▶ _INSTRUCTIONS TO FOLLOW_:
Rewrite every item below, changing each occurrence of "column header" to "column heading" and leaving all other text as it is.

▶ _MATERIAL FOR THIS TASK_:

★ ★ ★ ★

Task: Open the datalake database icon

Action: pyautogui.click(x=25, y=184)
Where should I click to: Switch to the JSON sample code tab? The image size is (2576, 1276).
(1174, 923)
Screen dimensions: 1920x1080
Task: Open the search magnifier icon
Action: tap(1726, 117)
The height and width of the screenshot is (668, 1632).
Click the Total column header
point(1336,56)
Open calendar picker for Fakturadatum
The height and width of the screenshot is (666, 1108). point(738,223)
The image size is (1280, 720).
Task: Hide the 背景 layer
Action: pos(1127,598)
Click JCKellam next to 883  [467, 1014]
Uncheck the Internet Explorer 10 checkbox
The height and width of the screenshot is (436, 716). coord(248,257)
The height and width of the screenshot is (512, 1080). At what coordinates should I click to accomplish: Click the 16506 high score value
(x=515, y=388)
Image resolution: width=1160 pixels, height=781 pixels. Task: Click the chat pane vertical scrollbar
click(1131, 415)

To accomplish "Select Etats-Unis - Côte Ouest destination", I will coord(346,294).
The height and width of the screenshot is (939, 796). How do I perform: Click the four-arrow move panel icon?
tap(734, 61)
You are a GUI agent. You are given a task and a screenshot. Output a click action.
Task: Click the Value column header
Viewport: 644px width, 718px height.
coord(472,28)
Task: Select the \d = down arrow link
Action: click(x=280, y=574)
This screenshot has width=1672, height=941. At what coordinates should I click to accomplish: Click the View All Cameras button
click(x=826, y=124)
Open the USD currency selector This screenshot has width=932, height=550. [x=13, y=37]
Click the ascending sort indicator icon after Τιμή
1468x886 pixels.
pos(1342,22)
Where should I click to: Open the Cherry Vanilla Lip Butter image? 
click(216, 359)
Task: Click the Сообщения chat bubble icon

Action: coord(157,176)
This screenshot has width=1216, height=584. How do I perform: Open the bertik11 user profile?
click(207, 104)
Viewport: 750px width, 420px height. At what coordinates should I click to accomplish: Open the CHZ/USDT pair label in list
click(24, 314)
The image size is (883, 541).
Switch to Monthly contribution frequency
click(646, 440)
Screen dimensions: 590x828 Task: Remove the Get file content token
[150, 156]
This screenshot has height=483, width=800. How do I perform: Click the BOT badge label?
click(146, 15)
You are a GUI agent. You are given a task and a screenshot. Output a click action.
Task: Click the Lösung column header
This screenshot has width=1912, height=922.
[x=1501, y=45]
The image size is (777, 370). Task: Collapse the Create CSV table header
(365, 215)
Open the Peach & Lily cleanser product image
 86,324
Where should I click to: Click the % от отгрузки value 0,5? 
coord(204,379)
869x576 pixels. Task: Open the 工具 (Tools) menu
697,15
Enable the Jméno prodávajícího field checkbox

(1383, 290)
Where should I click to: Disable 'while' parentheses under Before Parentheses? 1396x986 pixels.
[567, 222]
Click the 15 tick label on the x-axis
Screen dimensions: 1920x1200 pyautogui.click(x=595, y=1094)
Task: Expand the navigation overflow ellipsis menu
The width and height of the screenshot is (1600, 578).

★ ★ ★ ★

▶ _THE RESPONSE_:
Task: Open the datalake database icon

Action: pyautogui.click(x=25, y=184)
Where should I click to: Switch to the JSON sample code tab? The image size is (2576, 1276).
(1174, 923)
Screen dimensions: 1920x1080
Task: Open the search magnifier icon
Action: tap(1726, 117)
The height and width of the screenshot is (668, 1632).
Click the Total column heading
point(1336,56)
Open calendar picker for Fakturadatum
The height and width of the screenshot is (666, 1108). point(738,223)
The image size is (1280, 720).
Task: Hide the 背景 layer
Action: pos(1127,598)
Click JCKellam next to 883  [467, 1014]
Uncheck the Internet Explorer 10 checkbox
The height and width of the screenshot is (436, 716). coord(248,257)
The height and width of the screenshot is (512, 1080). At what coordinates should I click to accomplish: Click the 16506 high score value
(x=515, y=388)
Image resolution: width=1160 pixels, height=781 pixels. Task: Click the chat pane vertical scrollbar
click(1131, 415)

To accomplish "Select Etats-Unis - Côte Ouest destination", I will coord(346,294).
The height and width of the screenshot is (939, 796). How do I perform: Click the four-arrow move panel icon?
tap(734, 61)
You are a GUI agent. You are given a task and a screenshot. Output a click action.
Task: Click the Value column heading
Viewport: 644px width, 718px height.
coord(472,28)
Task: Select the \d = down arrow link
Action: click(x=280, y=574)
This screenshot has width=1672, height=941. At what coordinates should I click to accomplish: Click the View All Cameras button
click(x=826, y=124)
Open the USD currency selector This screenshot has width=932, height=550. [x=13, y=37]
Click the ascending sort indicator icon after Τιμή
1468x886 pixels.
pos(1342,22)
Where should I click to: Open the Cherry Vanilla Lip Butter image? 
click(216, 359)
Task: Click the Сообщения chat bubble icon

Action: coord(157,176)
This screenshot has width=1216, height=584. How do I perform: Open the bertik11 user profile?
click(207, 104)
Viewport: 750px width, 420px height. At what coordinates should I click to accomplish: Open the CHZ/USDT pair label in list
click(24, 314)
The image size is (883, 541).
Switch to Monthly contribution frequency
click(646, 440)
Screen dimensions: 590x828 Task: Remove the Get file content token
[150, 156]
This screenshot has height=483, width=800. How do I perform: Click the BOT badge label?
click(146, 15)
You are a GUI agent. You are given a task and a screenshot. Output a click action.
Task: Click the Lösung column heading
This screenshot has width=1912, height=922.
[x=1501, y=45]
The image size is (777, 370). Task: Collapse the Create CSV table header
(365, 215)
Open the Peach & Lily cleanser product image
 86,324
Where should I click to: Click the % от отгрузки value 0,5? 
coord(204,379)
869x576 pixels. Task: Open the 工具 (Tools) menu
697,15
Enable the Jméno prodávajícího field checkbox

(1383, 290)
Where should I click to: Disable 'while' parentheses under Before Parentheses? 1396x986 pixels.
[567, 222]
Click the 15 tick label on the x-axis
Screen dimensions: 1920x1200 pyautogui.click(x=595, y=1094)
Task: Expand the navigation overflow ellipsis menu
The width and height of the screenshot is (1600, 578).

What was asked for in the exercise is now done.